According to a 2018 CIBC poll, in Canada, 65 per cent of people aged 18 to 37 rent or live with family. Most of those people – 94 per cent – do hope to someday buy their own home.
This year, the company successfully converted an aging inner-city office building with no prospects of a commercial tenant, into fully occupied rentals known as the Cube. The seven-storey, 51,733-square-foot building, which reopened as 65 new, trendy apartment rentals in May, was fully leased within months.
The $25-million renovation made economic sense because the company already owned the building, conveniently located next to a grocery store in an entertainment district called the Beltline.
The historical Barron Building, also in the company’s portfolio, is being restored into 94 rental suites, expected to open next year. The 11-storey building on Stephen Avenue, in the heart of downtown, was Calgary’s first skyscraper and home to its first oil and gas giant in 1951.
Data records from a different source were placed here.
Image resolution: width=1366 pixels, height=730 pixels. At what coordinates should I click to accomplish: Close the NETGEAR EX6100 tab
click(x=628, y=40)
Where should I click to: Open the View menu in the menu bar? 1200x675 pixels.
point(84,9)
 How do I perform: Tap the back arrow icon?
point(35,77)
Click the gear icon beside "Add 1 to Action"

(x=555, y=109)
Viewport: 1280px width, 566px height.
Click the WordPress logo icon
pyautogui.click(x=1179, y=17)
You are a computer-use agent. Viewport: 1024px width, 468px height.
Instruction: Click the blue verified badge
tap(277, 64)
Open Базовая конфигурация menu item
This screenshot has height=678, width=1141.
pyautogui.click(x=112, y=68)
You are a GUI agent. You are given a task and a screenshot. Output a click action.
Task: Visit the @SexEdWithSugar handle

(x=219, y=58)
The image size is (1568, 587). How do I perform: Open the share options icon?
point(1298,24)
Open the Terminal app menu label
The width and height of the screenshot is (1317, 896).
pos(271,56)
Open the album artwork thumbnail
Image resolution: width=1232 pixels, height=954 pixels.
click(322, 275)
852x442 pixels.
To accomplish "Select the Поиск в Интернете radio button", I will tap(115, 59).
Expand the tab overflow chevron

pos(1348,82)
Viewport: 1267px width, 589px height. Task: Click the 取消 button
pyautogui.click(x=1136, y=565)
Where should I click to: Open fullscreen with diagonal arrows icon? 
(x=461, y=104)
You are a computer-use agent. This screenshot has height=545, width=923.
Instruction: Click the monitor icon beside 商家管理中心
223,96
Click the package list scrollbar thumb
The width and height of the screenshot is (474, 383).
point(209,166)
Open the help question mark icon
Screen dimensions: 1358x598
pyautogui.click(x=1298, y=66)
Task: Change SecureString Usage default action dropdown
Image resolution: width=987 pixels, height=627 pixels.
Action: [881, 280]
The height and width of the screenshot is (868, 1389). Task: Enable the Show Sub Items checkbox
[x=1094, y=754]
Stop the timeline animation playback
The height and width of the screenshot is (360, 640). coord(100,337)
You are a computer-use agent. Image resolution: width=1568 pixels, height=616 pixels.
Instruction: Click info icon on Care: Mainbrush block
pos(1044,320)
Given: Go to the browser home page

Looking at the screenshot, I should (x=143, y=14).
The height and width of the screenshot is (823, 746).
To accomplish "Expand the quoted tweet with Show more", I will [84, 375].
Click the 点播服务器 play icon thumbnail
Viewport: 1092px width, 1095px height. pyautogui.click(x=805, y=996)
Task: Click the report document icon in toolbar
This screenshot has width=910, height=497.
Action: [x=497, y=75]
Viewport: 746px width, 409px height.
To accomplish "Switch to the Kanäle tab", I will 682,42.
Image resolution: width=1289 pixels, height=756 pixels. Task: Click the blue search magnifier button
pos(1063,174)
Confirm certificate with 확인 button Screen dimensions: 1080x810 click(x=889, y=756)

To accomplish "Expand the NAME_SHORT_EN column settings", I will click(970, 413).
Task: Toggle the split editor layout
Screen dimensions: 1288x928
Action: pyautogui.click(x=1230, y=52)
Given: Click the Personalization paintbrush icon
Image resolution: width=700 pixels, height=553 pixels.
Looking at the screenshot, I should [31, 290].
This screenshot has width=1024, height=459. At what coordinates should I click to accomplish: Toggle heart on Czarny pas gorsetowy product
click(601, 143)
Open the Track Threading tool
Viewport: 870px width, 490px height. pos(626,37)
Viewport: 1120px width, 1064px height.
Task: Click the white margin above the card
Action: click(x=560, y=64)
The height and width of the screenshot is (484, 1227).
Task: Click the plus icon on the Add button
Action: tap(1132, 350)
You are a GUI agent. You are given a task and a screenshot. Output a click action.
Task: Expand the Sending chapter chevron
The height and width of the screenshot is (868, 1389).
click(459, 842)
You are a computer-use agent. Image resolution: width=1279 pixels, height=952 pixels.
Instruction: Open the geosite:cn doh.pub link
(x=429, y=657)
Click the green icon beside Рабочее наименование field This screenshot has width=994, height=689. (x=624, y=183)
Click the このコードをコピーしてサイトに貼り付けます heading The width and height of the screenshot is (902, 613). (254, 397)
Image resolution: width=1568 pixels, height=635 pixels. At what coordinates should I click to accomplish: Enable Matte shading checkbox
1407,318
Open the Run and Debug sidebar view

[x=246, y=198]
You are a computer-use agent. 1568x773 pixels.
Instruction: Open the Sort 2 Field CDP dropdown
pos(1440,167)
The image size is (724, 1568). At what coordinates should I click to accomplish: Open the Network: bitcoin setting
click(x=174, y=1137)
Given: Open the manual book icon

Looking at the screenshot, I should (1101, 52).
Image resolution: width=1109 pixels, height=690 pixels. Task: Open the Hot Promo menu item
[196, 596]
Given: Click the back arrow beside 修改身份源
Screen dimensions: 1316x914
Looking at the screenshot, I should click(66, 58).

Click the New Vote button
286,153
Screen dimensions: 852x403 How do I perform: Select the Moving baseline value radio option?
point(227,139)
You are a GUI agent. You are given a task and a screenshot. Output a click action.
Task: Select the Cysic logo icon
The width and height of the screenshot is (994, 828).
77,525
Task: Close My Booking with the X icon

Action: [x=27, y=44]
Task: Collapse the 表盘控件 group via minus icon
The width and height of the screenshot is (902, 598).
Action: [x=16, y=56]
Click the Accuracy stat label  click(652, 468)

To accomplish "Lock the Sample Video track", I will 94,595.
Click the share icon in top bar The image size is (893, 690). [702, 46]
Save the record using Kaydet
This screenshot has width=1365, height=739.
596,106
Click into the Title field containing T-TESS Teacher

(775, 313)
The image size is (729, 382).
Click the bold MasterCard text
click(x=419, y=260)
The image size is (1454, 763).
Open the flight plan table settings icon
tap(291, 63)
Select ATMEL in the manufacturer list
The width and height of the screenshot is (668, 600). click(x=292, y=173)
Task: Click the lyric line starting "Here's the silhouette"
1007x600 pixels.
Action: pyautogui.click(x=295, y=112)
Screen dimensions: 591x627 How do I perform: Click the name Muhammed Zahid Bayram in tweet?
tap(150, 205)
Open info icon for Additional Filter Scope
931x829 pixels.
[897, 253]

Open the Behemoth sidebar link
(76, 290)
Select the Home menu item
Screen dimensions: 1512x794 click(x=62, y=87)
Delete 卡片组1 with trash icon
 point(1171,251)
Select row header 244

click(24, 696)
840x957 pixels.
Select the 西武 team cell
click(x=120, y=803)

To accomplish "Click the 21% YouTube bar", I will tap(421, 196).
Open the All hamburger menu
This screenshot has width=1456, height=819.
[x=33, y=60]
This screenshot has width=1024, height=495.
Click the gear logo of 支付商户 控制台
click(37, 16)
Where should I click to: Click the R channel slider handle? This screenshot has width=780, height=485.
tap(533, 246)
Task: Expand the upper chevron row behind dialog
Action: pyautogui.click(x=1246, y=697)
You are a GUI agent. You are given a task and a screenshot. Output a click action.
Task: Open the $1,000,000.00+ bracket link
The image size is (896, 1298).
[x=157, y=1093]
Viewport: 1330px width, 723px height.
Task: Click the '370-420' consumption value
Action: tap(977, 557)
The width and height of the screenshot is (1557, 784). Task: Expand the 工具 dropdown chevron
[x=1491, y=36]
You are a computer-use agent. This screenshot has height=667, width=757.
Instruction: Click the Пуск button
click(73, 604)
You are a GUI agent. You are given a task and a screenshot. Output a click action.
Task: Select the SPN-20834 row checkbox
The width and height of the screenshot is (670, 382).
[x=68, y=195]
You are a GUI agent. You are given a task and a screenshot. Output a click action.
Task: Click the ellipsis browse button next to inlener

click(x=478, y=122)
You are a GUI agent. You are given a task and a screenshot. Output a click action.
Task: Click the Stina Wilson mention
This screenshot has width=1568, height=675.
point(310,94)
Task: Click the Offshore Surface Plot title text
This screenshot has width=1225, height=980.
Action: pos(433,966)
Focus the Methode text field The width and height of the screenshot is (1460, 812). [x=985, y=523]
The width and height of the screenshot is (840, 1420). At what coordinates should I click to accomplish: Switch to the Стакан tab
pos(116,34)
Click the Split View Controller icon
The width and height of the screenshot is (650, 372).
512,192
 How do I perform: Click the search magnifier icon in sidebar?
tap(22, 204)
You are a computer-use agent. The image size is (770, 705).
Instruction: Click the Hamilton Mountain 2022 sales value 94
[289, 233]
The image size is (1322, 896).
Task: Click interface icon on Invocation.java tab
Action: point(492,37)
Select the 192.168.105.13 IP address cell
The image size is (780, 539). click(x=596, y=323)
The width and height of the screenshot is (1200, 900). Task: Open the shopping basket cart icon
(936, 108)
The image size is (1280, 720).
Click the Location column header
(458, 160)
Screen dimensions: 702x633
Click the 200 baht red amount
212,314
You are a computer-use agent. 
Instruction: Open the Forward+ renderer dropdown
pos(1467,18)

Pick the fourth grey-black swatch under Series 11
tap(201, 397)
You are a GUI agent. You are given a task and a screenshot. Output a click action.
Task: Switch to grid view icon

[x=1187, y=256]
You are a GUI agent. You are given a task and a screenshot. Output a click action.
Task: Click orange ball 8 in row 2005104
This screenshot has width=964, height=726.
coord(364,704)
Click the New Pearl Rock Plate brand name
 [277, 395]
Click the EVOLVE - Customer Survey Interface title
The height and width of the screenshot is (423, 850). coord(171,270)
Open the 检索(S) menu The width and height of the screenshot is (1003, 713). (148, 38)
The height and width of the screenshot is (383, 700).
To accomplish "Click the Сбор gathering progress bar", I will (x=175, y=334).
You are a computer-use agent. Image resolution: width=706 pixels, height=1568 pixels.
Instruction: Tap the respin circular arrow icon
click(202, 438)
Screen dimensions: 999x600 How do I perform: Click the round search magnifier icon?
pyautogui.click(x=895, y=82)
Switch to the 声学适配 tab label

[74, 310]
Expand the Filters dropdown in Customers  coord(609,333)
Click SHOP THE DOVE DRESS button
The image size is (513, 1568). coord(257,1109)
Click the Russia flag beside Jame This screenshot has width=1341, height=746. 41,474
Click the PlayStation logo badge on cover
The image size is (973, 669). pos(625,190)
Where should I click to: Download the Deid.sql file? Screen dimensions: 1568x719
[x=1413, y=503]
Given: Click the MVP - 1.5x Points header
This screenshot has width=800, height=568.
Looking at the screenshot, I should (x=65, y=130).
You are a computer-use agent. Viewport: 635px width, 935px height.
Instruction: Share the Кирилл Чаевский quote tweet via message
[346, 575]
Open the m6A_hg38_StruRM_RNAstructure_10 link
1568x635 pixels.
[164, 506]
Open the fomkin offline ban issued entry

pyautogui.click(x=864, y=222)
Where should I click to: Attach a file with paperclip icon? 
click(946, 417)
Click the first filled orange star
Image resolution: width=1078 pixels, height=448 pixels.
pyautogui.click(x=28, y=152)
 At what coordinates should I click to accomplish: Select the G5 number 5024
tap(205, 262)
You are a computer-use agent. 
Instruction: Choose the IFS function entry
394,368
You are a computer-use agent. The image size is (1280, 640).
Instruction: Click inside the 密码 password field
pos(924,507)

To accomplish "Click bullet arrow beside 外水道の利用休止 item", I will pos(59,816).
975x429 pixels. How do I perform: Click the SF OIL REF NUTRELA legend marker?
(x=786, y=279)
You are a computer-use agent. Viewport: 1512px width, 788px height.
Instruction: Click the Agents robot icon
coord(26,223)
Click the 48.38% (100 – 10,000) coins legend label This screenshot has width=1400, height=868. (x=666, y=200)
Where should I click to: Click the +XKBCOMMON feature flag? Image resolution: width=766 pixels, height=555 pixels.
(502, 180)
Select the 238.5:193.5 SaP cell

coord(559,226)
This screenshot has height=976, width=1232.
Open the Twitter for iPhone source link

Repurposing office buildings for a new use is usually extremely cost prohibitive, but better than an empty building that costs cash flow in taxes and other expenses, potentially for years as it sits empty, says Greg Kwong, regional managing director of CBRE for Alberta.
Some owners and developers could go bankrupt and their buildings will be mothballed, he predicts, and something new will eventually emerge as the proverbial phoenix rises from the ashes.
Strategic Group provides an example. The company gutted an empty building in the suburbs, where free parking is amply available, to bring something new to Calgary. Avenida Food Hall & Fresh Market, in the Lake Bonavista neighbourhood, is an upscale European-style food hall that is a cross between a food court and a farmers’ market. The idea has proven so popular, about 7,000 visitors attend the food hall over three days spanning every weekend, says Mr. Mamdani.
Such success aside, Strategic Group says the road ahead to zero vacancy is years’ long for the city. “We’re doing the absolute best we can and are repurposing whatever space makes sense,” says Mr. Mamdani.
“Office space in Calgary is a not a viable business plan but we’re already in it, and are dealing with those consequences. Given that, to repurpose even just one spot, is great news.”